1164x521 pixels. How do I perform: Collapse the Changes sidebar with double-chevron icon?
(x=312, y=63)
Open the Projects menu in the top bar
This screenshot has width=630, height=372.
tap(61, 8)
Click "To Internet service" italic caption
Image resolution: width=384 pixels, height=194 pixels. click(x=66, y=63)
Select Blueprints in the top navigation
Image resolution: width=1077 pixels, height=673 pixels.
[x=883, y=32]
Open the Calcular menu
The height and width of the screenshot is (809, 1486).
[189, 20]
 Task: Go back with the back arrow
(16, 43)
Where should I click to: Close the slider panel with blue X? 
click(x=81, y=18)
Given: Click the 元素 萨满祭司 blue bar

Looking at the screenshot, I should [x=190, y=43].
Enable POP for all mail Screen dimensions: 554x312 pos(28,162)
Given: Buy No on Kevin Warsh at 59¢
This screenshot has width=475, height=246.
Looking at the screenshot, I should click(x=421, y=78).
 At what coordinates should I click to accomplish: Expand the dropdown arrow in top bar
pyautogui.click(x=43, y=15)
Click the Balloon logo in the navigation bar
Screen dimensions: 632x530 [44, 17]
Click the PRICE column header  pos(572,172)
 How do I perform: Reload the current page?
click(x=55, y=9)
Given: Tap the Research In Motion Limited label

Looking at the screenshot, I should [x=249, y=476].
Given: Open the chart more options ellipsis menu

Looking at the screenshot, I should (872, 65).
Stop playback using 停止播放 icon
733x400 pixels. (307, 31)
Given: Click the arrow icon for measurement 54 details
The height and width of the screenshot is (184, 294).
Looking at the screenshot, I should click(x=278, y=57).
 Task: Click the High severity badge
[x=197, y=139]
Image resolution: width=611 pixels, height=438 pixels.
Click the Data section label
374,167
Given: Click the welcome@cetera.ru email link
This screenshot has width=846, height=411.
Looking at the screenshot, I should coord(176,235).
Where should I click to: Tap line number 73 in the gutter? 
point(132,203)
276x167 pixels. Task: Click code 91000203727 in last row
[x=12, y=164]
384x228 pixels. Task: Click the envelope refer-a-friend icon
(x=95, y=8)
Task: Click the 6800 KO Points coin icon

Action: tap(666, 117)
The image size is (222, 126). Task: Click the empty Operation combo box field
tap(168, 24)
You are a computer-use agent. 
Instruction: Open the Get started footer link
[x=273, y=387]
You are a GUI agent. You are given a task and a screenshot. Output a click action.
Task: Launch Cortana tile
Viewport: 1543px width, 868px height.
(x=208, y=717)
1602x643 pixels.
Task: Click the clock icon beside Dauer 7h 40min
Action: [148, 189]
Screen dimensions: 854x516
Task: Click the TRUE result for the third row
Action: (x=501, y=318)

> **What you will do**
Retype the rows exactly, starting at the line containing "Given: Click the welcome@cetera.ru email link" and stopping after the line containing "[x=273, y=387]".

> **Final result**
Given: Click the welcome@cetera.ru email link
This screenshot has width=846, height=411.
Looking at the screenshot, I should coord(176,235).
Where should I click to: Tap line number 73 in the gutter? 
point(132,203)
276x167 pixels. Task: Click code 91000203727 in last row
[x=12, y=164]
384x228 pixels. Task: Click the envelope refer-a-friend icon
(x=95, y=8)
Task: Click the 6800 KO Points coin icon

Action: tap(666, 117)
The image size is (222, 126). Task: Click the empty Operation combo box field
tap(168, 24)
You are a computer-use agent. 
Instruction: Open the Get started footer link
[x=273, y=387]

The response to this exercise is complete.